Too often, because of the hustle and bustle of daily life, food is consumed without even a thought. You eat what’s put in front of you without thought to whether you are hungry or when you become full.
This is especially true for the high-speed lives of service members and their families.
Eating with the Five Senses
Participants were guided through a multi-sensory experience of eating a single piece of dried fruit. The exercise slows down the eating process to allow participants to see how one eats with all of their senses.
Statistics show that most meals are consumed in an average of 7-11 minutes. Participants were shocked to hear that just eating the raisin or strawberry was a 6-minute exercise. This means that most people would be finished with their meals in the time it took them to savor the morsel.

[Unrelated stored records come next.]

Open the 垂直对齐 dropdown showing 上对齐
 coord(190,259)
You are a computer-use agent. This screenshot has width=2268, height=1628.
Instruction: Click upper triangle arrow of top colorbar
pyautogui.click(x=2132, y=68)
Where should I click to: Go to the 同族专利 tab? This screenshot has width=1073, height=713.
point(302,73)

Fast eating can lead to overconsumption because the body doesn’t have time to cue your brain that you are full. COL Christine Edwards, who led the exercise and is pictured above, encouraged those struggling with eating speed to focus more on enjoying their meal rather than just slowing down.
Paying attention to the multi-sensory experience of eating is eating mindfully. Studies have shown that mindful eating can help with a heathy lifestyle.[i]
Respect Feelings of Fullness
Eating mindfully also requires tuning into your sense of fullness. Be alert to your body’s subtle clues rather than waiting for a belly ache. If something is so delicious that you want to keep eating, tell yourself, “I can have more later if I’m full. I don’t have to eat it now.”
Mindful eating is just one component of how mindfulness or mind tactics are incorporated into the Samueli Institute Teaching Kitchen program.
Mind Tactics for Sleep, Nutrition and Activity
Instructors focus on the same priorities included in the military’s Performance Triad: sleep, activity and nutrition. The Performance Triad was developed by U.S. Army Surgeon General Lieutenant General Patricia D. Horoho. The goal of the Performance Triad program is to positively influence personal health choices in order to optimize health, performance and resilience.
As part of the Teaching Kitchen program, service members and their families learn how meditation can be active by doing a walking meditation and how controlling the breath improves performance in military physical training or PT.
When on the firing range, service members are trained to take a breath and lower the heart rate before they fire a weapon. This breath control is part of making proper decisions. Participants learn how controlling the breath can lead to improved performance and lower anxiety.
At the end of the 12-week training program, researchers hope to see an increase in healthy life skills.